Il paraissait épuisé et, gentiment, Paulette le guida jusqu’au divan de la grande pièce. Elle échangea un regard prolongé avec Hervé.

— Tu devais m’attendre jusqu’à sept heures, dit le garçon.

— On commençait à me regarder, moi aussi, dans le coin de la brasserie. J’ai préféré venir ici.

— Un whisky ? proposa Paulette… Avec beaucoup d’eau, je suppose.

— J’ai téléphoné de la poste.

— C’est plutôt loin du cours Mirabeau.

— Quand je ne t’ai pas vu, j’ai préféré filer.

— Tu vas aller prendre un bain, dit Paulette. Ton père va te laisser sa place. Tu seras beaucoup mieux ensuite.

Elle l’obligea à se lever, disparut avec lui un grand moment. Lorsqu’elle revint, Hervé fumait, un verre à la main. Il avait bu plusieurs whiskys, et l’alcool lui montait à la tête. Durant les derniers mois, il ne buvait que du vin, et en petite quantité.

— Pourquoi es-tu si dur avec lui ? C’est un pauvre gosse. Il a besoin d’être pris par la douceur.

— Tu t’en charges ?

Paulette ne soutint pas son regard, désigna les sacs des deux hommes.

— Vous avez des vêtements, là-dedans ? Ils doivent être dans un bel état ! Tu devrais me les donner. En les portant tout de suite à une laverie du coin, nous les aurons demain soir.

Elle s’en occupa, et, lorsque Daniel quitta la salle de bains dans un peignoir-éponge à fleurs, la jeune femme venait de sortir. Hervé trouva que son fils avait l’air efféminé dans cette tenue, et sa mauvaise humeur redoubla.

— C’est pas mal, ici, fit Daniel. Un bain chaud et un peu de confort, ça ne fait pas de mal.

Hervé pinça ses lèvres. Il n’aurait été que trop facile de lui répondre. Daniel s’approcha prudemment de la terrasse et resta ainsi, le dos tourné, jusqu’au retour de Paulette. Elle ramenait un filet de provisions.

— Les fringues, vous les aurez demain soir.

J’ai acheté le journal du soir à tout hasard, mais je n’ai rien vu.

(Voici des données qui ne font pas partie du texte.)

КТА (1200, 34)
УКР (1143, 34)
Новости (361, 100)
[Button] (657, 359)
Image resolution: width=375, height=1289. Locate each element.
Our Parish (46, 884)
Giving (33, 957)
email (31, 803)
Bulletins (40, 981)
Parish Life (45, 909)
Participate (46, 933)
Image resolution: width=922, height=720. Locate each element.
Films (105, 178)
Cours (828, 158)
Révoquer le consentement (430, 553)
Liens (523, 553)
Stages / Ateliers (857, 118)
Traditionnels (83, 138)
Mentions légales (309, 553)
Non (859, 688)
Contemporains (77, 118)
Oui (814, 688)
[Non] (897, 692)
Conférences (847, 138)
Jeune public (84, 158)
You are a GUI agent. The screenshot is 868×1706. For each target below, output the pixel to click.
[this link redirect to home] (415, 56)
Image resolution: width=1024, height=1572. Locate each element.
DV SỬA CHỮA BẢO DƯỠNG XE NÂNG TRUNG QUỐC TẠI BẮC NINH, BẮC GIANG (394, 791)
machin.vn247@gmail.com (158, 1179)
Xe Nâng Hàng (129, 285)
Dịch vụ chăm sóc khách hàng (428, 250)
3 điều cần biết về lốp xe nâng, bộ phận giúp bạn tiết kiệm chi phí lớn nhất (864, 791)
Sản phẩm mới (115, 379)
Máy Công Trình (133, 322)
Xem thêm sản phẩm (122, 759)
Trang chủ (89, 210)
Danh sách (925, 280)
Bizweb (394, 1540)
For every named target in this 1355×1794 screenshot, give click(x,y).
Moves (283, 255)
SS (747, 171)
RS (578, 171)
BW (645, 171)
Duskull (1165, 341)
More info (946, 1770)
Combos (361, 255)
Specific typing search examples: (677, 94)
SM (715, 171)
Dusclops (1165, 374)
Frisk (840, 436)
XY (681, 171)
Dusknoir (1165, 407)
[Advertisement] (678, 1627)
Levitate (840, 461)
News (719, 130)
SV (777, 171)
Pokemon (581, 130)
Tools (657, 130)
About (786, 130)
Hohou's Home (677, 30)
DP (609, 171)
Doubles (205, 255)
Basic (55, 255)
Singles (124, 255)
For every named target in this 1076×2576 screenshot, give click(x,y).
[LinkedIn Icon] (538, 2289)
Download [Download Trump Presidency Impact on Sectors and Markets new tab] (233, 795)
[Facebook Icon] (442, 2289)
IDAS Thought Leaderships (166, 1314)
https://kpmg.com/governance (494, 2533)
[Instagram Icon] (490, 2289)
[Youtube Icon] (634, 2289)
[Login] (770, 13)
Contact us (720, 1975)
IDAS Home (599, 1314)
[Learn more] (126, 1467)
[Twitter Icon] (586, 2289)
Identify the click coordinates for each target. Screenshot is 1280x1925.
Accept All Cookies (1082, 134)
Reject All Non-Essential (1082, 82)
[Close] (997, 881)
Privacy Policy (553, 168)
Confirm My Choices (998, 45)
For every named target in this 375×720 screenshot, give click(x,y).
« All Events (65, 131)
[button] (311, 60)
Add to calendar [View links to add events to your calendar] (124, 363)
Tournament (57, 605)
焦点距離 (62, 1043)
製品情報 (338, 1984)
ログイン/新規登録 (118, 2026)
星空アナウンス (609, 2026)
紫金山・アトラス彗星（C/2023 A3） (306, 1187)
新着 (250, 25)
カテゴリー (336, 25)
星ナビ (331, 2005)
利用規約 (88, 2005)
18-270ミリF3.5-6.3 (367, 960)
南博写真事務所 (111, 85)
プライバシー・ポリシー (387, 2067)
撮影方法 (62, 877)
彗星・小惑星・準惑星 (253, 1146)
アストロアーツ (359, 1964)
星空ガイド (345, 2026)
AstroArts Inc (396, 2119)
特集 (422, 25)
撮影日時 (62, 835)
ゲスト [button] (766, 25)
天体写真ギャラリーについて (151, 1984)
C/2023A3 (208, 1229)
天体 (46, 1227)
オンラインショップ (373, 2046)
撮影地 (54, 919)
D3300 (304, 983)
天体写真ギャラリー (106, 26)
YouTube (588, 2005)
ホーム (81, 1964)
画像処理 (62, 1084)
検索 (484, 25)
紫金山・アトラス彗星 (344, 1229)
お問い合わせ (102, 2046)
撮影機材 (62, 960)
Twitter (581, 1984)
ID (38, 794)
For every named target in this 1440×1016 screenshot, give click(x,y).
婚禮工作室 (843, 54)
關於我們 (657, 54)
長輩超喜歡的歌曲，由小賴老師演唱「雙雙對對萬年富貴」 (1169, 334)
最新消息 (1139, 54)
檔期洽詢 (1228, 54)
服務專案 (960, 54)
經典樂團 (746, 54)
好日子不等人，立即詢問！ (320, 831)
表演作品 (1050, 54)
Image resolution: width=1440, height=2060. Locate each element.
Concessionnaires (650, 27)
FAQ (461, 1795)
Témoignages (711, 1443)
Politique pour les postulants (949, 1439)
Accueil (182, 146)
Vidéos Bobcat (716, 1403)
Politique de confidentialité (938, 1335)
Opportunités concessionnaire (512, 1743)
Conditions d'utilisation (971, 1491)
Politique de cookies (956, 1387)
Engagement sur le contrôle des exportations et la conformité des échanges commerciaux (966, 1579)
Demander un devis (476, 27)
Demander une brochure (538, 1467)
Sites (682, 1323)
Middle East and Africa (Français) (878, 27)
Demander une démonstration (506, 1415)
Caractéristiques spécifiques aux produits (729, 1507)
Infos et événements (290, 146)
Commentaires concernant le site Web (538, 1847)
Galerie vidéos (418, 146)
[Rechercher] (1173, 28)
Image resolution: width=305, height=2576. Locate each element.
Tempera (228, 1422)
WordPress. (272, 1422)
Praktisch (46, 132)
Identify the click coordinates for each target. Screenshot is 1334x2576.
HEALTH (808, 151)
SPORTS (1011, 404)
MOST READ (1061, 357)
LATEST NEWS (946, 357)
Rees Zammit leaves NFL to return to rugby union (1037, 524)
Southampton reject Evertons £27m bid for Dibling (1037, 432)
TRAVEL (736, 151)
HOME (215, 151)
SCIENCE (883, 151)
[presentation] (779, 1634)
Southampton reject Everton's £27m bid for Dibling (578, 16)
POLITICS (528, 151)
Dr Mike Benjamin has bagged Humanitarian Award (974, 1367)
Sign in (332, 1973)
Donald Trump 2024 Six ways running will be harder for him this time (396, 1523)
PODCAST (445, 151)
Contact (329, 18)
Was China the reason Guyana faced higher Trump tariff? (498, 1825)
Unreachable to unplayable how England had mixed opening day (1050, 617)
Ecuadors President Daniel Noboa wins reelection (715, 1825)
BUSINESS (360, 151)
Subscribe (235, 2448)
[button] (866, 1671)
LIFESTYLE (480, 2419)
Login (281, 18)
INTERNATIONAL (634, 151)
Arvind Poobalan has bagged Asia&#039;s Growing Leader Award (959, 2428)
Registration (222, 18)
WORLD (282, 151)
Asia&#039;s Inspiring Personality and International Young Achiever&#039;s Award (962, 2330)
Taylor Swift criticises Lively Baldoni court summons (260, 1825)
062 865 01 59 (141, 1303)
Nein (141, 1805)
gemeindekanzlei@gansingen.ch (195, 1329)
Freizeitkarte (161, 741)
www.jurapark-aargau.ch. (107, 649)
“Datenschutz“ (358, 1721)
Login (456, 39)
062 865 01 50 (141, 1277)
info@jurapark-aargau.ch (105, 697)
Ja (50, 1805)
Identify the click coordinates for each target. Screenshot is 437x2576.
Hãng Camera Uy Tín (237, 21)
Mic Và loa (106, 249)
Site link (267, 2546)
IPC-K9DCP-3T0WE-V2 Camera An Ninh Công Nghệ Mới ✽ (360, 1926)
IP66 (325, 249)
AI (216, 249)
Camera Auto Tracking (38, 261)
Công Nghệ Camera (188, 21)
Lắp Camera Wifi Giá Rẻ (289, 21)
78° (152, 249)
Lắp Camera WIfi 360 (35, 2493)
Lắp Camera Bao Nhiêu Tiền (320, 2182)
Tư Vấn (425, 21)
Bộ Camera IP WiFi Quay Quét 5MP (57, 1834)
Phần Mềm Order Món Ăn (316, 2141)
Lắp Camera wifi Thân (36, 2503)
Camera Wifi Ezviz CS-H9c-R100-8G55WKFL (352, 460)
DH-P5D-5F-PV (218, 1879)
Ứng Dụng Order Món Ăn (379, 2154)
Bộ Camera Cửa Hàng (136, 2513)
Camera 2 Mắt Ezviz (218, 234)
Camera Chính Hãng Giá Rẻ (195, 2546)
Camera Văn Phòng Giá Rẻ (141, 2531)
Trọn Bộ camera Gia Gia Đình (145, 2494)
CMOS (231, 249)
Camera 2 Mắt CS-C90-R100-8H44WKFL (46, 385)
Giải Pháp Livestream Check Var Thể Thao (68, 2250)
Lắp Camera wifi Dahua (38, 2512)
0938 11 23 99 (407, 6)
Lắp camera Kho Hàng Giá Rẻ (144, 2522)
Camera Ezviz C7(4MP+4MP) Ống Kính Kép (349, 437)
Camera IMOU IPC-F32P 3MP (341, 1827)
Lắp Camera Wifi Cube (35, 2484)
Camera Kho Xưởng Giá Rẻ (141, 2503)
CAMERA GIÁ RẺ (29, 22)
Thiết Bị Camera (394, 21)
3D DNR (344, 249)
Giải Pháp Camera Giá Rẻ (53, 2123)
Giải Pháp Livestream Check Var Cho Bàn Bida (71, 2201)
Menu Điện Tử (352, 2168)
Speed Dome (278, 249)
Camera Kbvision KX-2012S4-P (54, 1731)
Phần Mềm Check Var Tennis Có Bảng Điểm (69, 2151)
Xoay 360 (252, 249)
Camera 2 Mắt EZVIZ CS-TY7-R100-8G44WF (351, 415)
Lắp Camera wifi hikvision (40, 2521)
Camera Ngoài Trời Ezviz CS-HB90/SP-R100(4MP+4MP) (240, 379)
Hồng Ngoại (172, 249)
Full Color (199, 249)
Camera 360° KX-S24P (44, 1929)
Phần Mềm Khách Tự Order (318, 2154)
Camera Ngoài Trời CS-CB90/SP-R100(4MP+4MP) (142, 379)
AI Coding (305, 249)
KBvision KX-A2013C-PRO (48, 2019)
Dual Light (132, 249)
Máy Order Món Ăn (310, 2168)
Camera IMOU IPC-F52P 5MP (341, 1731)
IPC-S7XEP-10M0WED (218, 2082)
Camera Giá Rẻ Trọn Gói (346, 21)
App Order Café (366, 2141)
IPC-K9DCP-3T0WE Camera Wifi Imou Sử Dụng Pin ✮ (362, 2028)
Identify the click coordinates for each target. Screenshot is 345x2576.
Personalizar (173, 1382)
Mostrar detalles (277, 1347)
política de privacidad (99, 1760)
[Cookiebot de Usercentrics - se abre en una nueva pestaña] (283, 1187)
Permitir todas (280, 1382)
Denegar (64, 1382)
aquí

Hervé le parcourut rapidement. On ne parlait pas encore d’eux. Ils venaient de se mettre à table lorsque le téléphone sonna.

— Ah ! c’est toi ?… Oui… Ah ! bon… Merci.

Elle revint s’asseoir, s’adressa à Hervé.

— C’était Jean, de l’A.F.P. Ton journaliste a parlé. Il paraît que ça grouille de flics, en Haute-Provence. On vous signale en des tas d’endroits.

Ils se couchèrent tôt. Hervé disposait d’une des chambres, Paulette de l’autre. Daniel occupait le divan du living. Au milieu de la nuit, Barron se leva, entrouvrit sa porte. Des chuchotements lui parvenaient de la grande pièce. Il referma, alla se recoucher, ne trouva pas le sommeil avant l’aube. Il put entendre de l’eau couler dans la salle de bains mitoyenne, puis Paulette rentrer dans sa propre chambre.

Le lendemain, un gros titre barrait en partie la première page du journal. Tandis que Paulette servait le café, Hervé lut l’article de Pesenti, buta sur une phrase qu’il dut parcourir plusieurs fois. Puis, il leva les yeux vers son fils.